In this article:

Let’s say we want to find the annual sales at a certain branch in a given year:

Specifically, we want to design a set of mini-search bars where we can type the row and column labels and then give us the value of a cell in their intersection. For example, we want to find the annual sales of the Fifth Avenue branch in 2016. The steps are as follows:

**Step 1: **Find the column number for the Fifth Avenue branch and the row number for the 2016 year.

**Step 2:** Convert the column and row numbers into a cell reference and then the value stored in it accessed.

In the previous tutorial, we learned how to do Step 1 using the **MATCH **function. In this tutorial, we will now learn how to do Step 2 using two new functions: **ADDRESS **and **INDIRECT **functions. These functions allow you to handle strings of cell references. The **ADDRESS **function can generate cell references from column and row numbers while the **INDIRECT **function can use the cell reference stored as a string to point to the cell.
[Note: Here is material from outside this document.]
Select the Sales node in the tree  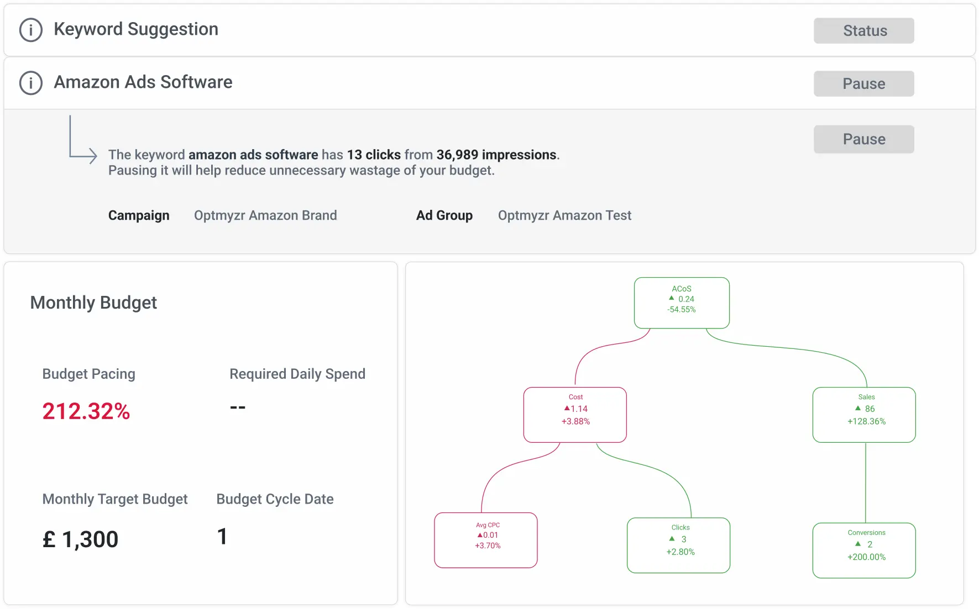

The **ADDRESS **function is used to combine the row number and the column number (not a letter, unlike what is displayed in Google Sheets) into a cell reference. At its simplest, the **ADDRESS **function has the following syntax:

**=ADDRESS(row_number, column_number)**

Where the **row_number** and the **column_number** can either be specified as a number or point to a cell containing those numbers. The **column_number** cannot be a letter.
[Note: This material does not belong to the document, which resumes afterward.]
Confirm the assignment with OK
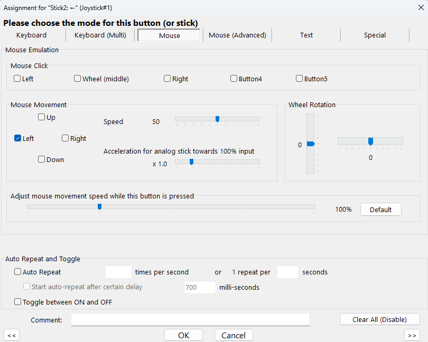Screen dimensions: 428x342 [183, 335]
You can also specify the type of cell reference used. By default, the generated cell reference is an absolute reference. Absolute references are useful when the cell being referenced is fixed, but the formula that will use it has to be moved a few times. Sometimes, however, a relative reference is necessary. Relative references are useful when the references are of individual cells located in a regular array. In fact, you can even choose to fix either the row or column number while leaving the other one as a relative reference. To specify the type of reference that will be generated, you add additional information to the function:

**=ADDRESS(row_number, column_number, ref_type)**

Where the **ref_type** is where you can specify the type of reference. The values are shown below:

By default, the **ADDRESS **function generates a cell reference using the A1 notation, where the column is specified as a letter and the row is specified by a number. One example of a cell reference using such notation is F6, where F is the sixth column and 6 is the sixth row. You can also set the **ADDRESS **function to convert it to another notation, the R1C1 notation. F6 is then specified as R6C6 in the R1C1 notation. To consider changing the notation, use the following syntax of the **ADDRESS **function:

**=ADDRESS(row_number, column_number, ref_type, A1_notation)**

Where A1_notation can have either be TRUE or FALSE:

TRUE - A1 notation (F6)

FALSE - R1C1 notation (R6C6)

If you want to use the R1C1 notation, you can then set the **ADDRESS **function as

**=ADDRESS(row_number, column_number, ref_type, FALSE)**

Finally, the cell references we can make from the syntaxes that we have specified above will generate cell references that will point to the cells in the same sheet. What if you need to point to cells in a different sheet? Additional information can be added for the name of the sheet. The syntax then is:

**=ADDRESS(row_number, column_number, ref_type, A1_notation,”sheet_name”)**

Where the **sheet_name** is the name of the sheet where the cell is located. Note that **sheet_name** must be enclosed in quotation marks.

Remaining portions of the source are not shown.